Exploring H2O.ai AutoML

The short time I have spent on Kaggle, I have realized ensembling (stacking models) is the best way to perform well.

Well, I am not the only one to think so !!

Stacking is a Model Ensembling technique that combines predictions from multiple models and generates a new model.

I am gonna write a new post on model ensembling 🙂

I have experimented with multiple ensembling techniques and made a model with XGboost, LightGBM, and Keras for Zillow Zestimate problem which did perform well.

Hyper-Parameter tuning for the base models was done using Cross-Validation + Grid Search. Tuning the parameters of the combined model is where things get strenuous.

There, I began to search for a better way to build ensembled models. I found few frameworks to build better-ensembled models like Auto-sklearn, TPOT, Auto-Weka, machineJS and H2O.ai AutoML.

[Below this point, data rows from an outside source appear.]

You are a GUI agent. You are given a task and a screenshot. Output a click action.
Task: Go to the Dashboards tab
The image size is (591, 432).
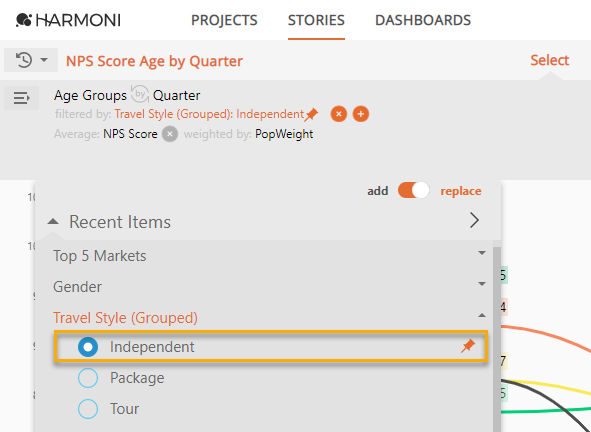point(423,20)
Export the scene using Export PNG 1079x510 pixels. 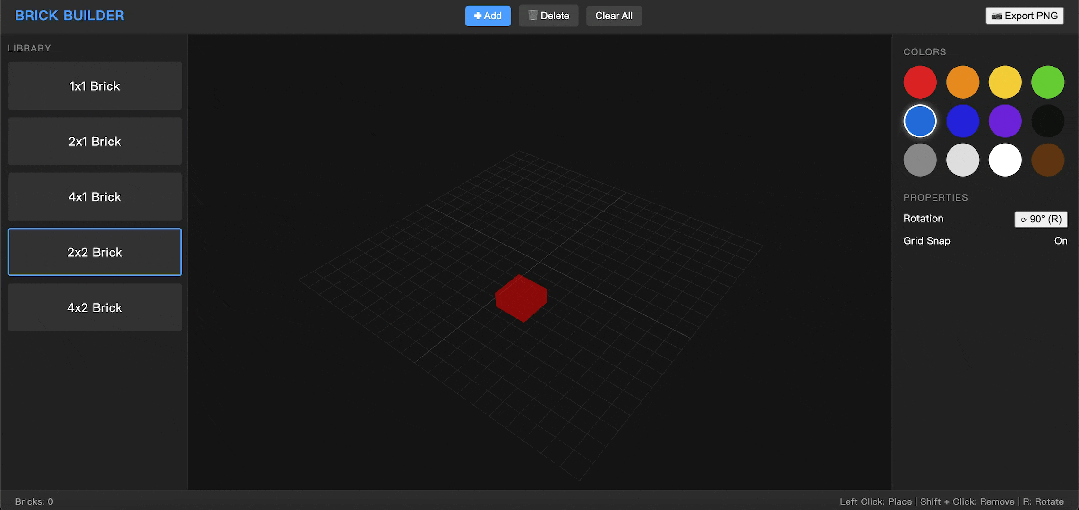click(1024, 16)
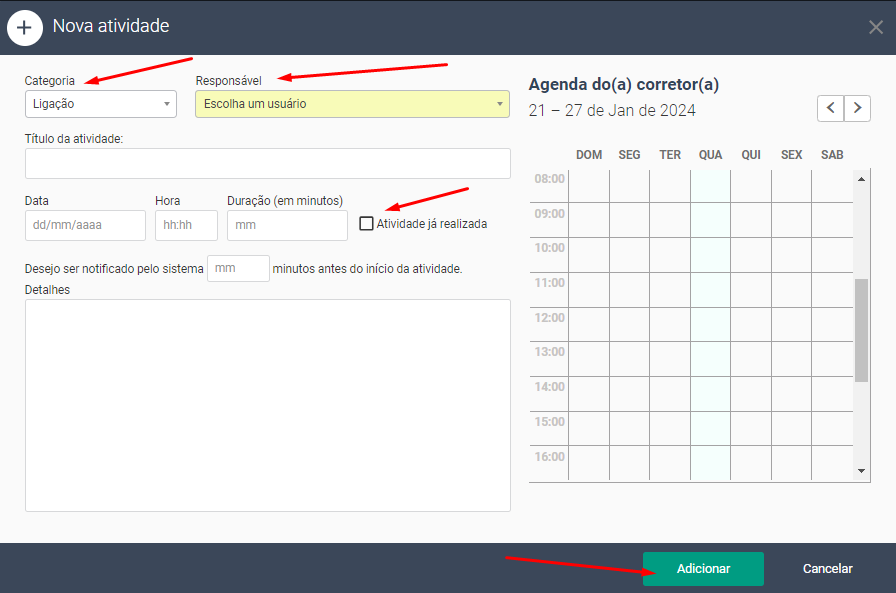This screenshot has width=896, height=593.
Task: Go to next week in agenda
Action: click(x=858, y=108)
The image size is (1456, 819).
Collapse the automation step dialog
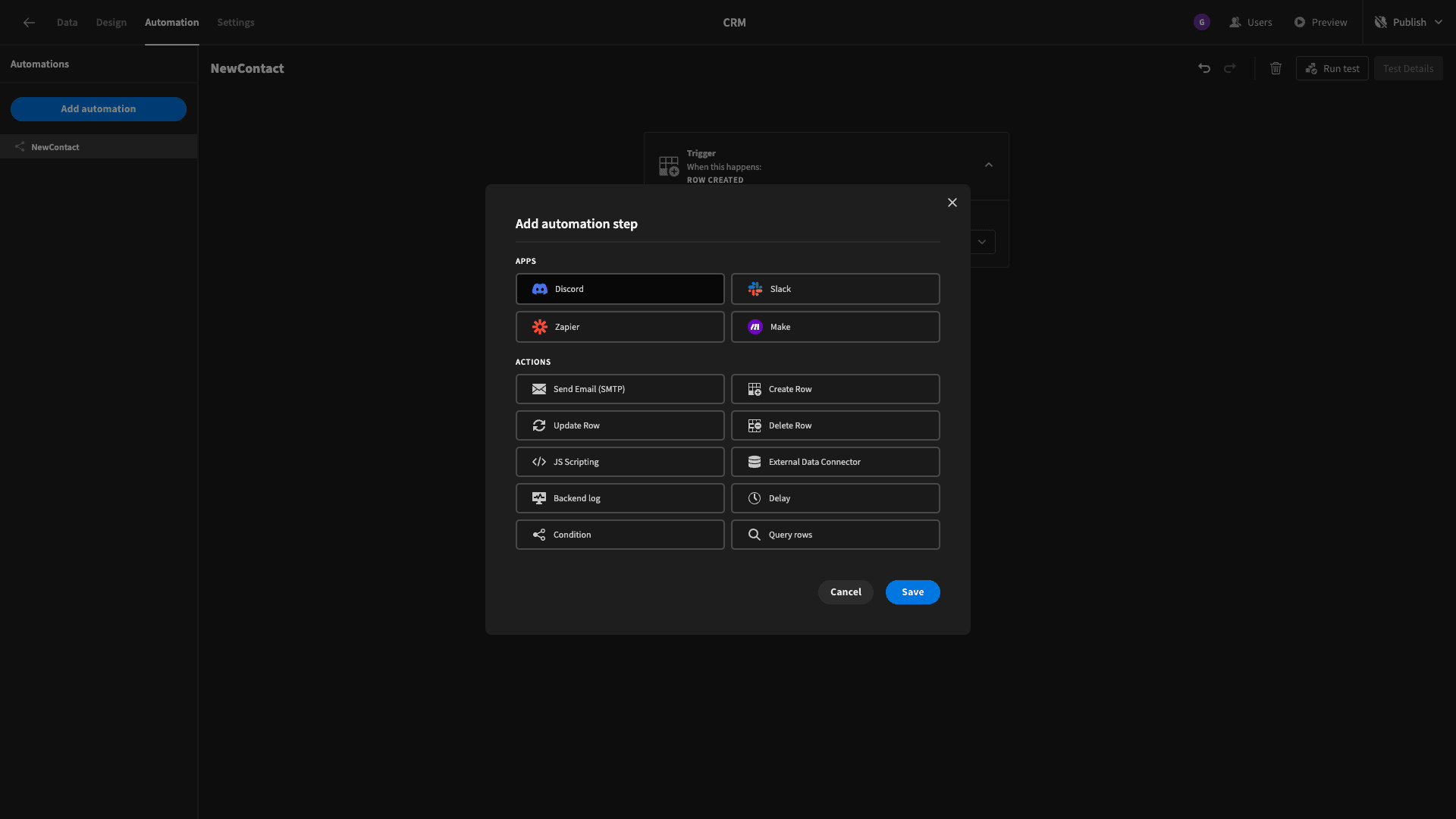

Auto-sklearn and TPOT provide a Sklearn styled API that can help you get things going quite fast. But H2O.ai Auto ML got better results for me atleast 🙂

H2O.ai is an open source Machine Learning platform which gives you a good bunch of Machine Learning algorithms to build scalable prediction models.

H20 AutoML can help in automating the machine learning workflow, which includes training and tuning of hyper-parameters of models. The AutoML process can be controlled by specifying a time-limit or defining a performance metric-based stopping criteria. AutoML returns a leaderboard with the best models ensembled.

AutoML provides APIs in Python and R that comes with H2O library.

I have decided to give a try on H20 AutoML for Zillow Zestimate problem. I have used R for making the model for making the submission.

Running the AutoML model for 1800 seconds with stopping metric as MAE gave me a Public Leaderboard score of 0.06564.

That’s a good score considering that I haven’t even dealt with basic data preprocessing 🙂